I would argue it's not even good for demos or examples :)

rzwitserloot 7 days ago

Isn't "turns out there are _lots_ of look-alikes, often literally pixel-for-pixel identical in most fonts at all sizes, in the unicode tables and that might cause some confusion when parsing text" like.. lesson 101 for unicode?

At any rate, I find the conclusion a bit hilarious: "Ah, the input text uses that symbol that very explicitly DOES NOT MEAN 'minus', it _ONLY_ means hyphen, and would be _the_ unicode solution if for whatever reason you want to render the notion: Hyphen followed by a _positive_ cash amount".. and.. I will completely mess up the whole point and just treat it as a minus sign after all.
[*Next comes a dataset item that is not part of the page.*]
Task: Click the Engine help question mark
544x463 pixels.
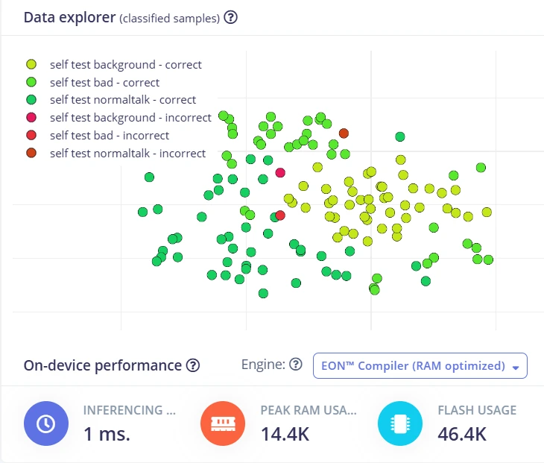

What, pray tell, is the point of having all those semantically different but visually identical things in unicode when folks don't even acknowledge that what they are doing is fundamentally at odds with the very text they are reading?

HelloNurse 7 days ago

There might be a social angle: the input-shitters are assumed to be right, and the IT peons have to understand user intent and make the system work. If the boss says so, hyphen means minus.

samatman 8 days ago

Still broken, alas. '−', named MINUS SIGN, U+2212, is an Sm: Symbol, math. Arguably the one which should be used, meaning the risk of actually encountering it, while ε, is never 0.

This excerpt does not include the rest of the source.